State v. Lindsey:  Another Close Call on Probable Cause for DWI

Do the following facts provide probable cause to arrest for impaired driving?

An officer pulls behind a vehicle at a stoplight around 3 a.m. and sees that its registration is expired.  He activates his blue lights, and the defendant turns into a nearby parking lot. When the officer approaches the car, the defendant tells him that his license is revoked for DWI.  The officer smells a medium odor of alcohol coming from the defendant’s breath and sees that the defendant’s eyes are red and glassy. The officer performs an HGN test, noting 5 of 6 indicators of impairment. The defendant tells the officer that he had three beers at 6 p.m. the previous evening. 

The court of appeals answered this question earlier this week in State v. Lindsey, ___ N.C. App.  ___ (2016).  Its answer, and the outcome of the case, may surprise you.

Yes, the court of appeals held, these facts do provide probable cause to arrest for impaired driving. The absence of poor driving, a traffic violation, an accident, or slurred speech does not dictate a different result; nor does evidence that the defendant was steady on his feet, cooperative, and able to follow instructions.

What about State v. Sewell?  Last year, the court of appeals held in State v. Sewell, __ N.C. App. ___, 768 S.E.2d 650 (2015) (unpublished) (discussed here) that an officer’s observation of the driver’s red, glassy eyes, six of six clues on the HGN test, and positive results on a portable breath test did not provide him with probable cause that the defendant was driving while impaired.

Why was there probable cause to arrest Lindsey but not SewellThe Lindsey court provided two reasons.

First, Sewell was an unpublished decision and therefore not controlling legal authority.

Second, the odor of alcohol in Sewell came from the defendant’s car rather than from the defendant herself, and Sewell was accompanied by a passenger. The defendant in Lindsey was alone in the car, and the officer smelled alcohol coming from the defendant’s breath.

The factual distinction doesn’t hold up very well in my view. It seems to me that Sewell’s positive results on the portable breath tests indicate that she was a likely source of the alcohol odor. If one accepts that linkage, the two defendants’ circumstances aren’t notably distinguishable when it comes to the smell of alcohol.

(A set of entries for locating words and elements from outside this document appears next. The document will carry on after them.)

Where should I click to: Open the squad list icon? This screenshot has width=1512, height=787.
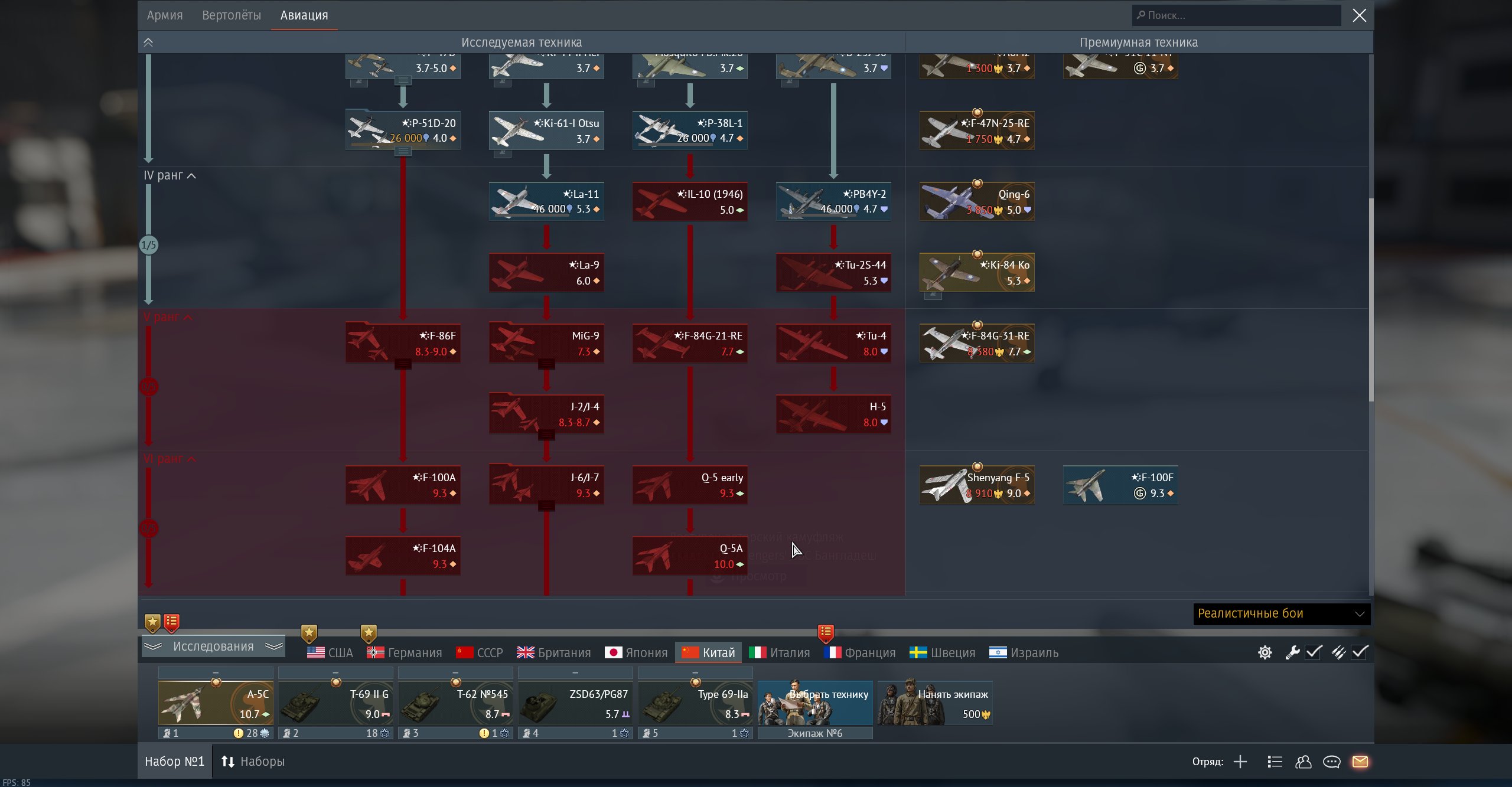tap(1275, 762)
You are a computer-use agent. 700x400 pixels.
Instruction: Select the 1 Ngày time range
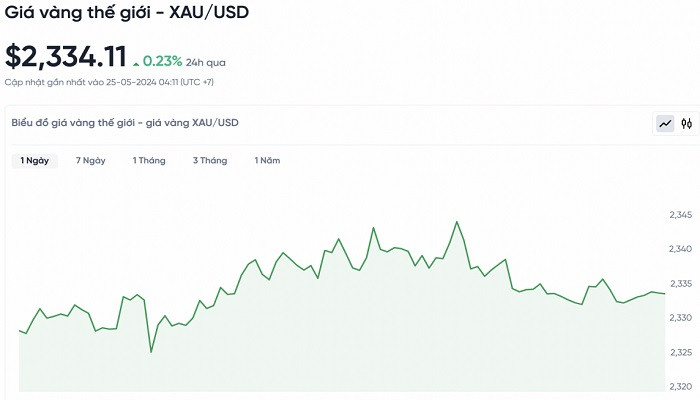coord(34,160)
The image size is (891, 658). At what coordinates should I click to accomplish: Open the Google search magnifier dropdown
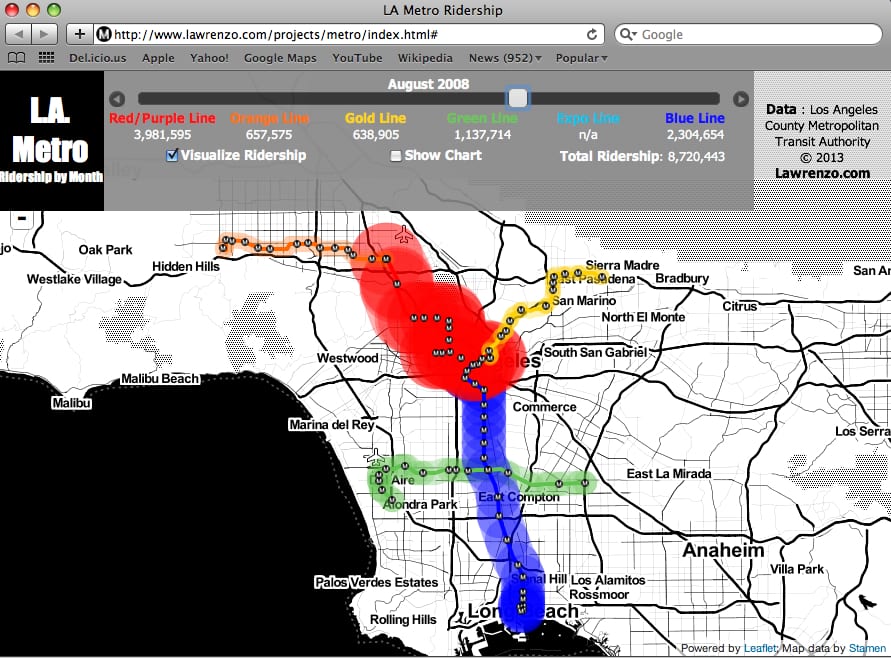click(x=628, y=35)
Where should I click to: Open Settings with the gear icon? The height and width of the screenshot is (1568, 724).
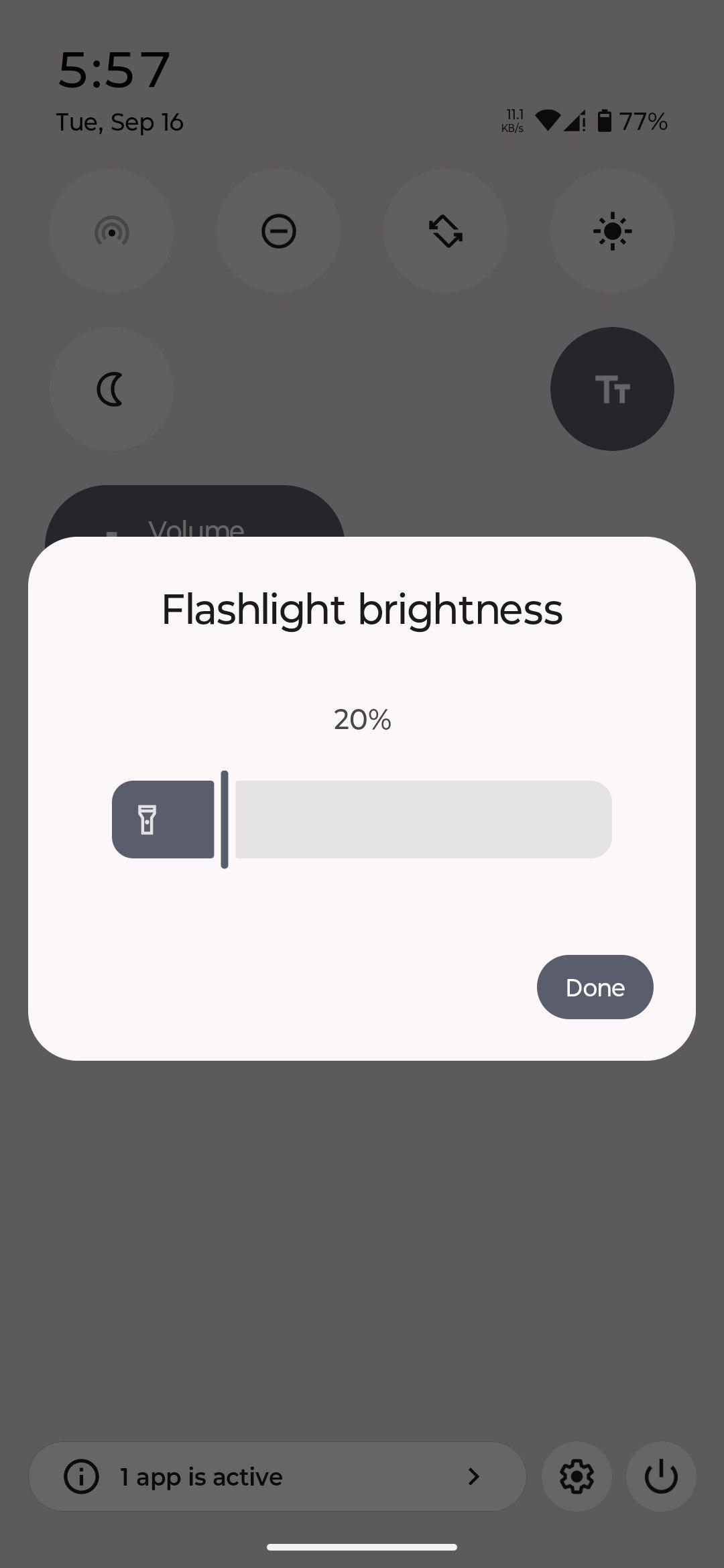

I’ll note a third distinction. The trial court in Sewell granted the motion to suppress, concluding that the officer lacked probable cause to arrest, while the trial court in Lindsey denied the defendant’s motion, concluding that, though it was “a really close case,” the officer had probable cause. Of course, this shouldn’t affect the appellate court’s ruling since, in both cases, it found the trial courts’ factual findings supported by the evidence and relied upon those findings in evaluating the totality of the circumstances.

The takeaway? Lindsey controls; Sewell does not. And despite the court of appeals’ attempt to factually distinguish the cases, Lindsey very nearly directly contradicts Sewell.  My prediction is that trial courts will rarely, if ever, employ Sewell to evaluate probable cause in future impaired driving cases.

What’s sufficient for a conviction? Even those who correctly predicted the Lindsey court’s probable cause holding may find its ruling on the sufficiency of the evidence surprising.

At trial, the State relied on the facts noted at the outset of this post and the following additional evidence:

(1) Before arresting Lindsey, the officer tried more than once to obtain a sample of Lindsey’s breath for analysis on a portable breath testing device; Lindsey repeatedly failed to provide enough breath to register;

(2) Lindsey, who apparently was not handicapped, pulled into a handicapped parking space when he was stopped;

(3) Lindsey refused to submit to a breath test after his arrest; and

(4) the officer who arrested Lindsey believed that he was appreciably impaired by alcohol and his opinion did not change over the two hours he spend with the defendant.

The court of appeals deemed this evidence sufficient to survive the defendant’s motion to dismiss, notwithstanding evidence that the defendant drove properly and was steady on his feet.

The outcome. Lindsey was convicted of habitual driving while impaired and driving while license revoked for impaired driving. The State not only procured a conviction against Lindsey, but, in the process of litigating his appeal, gained favorable precedent for its use in future DWI prosecutions.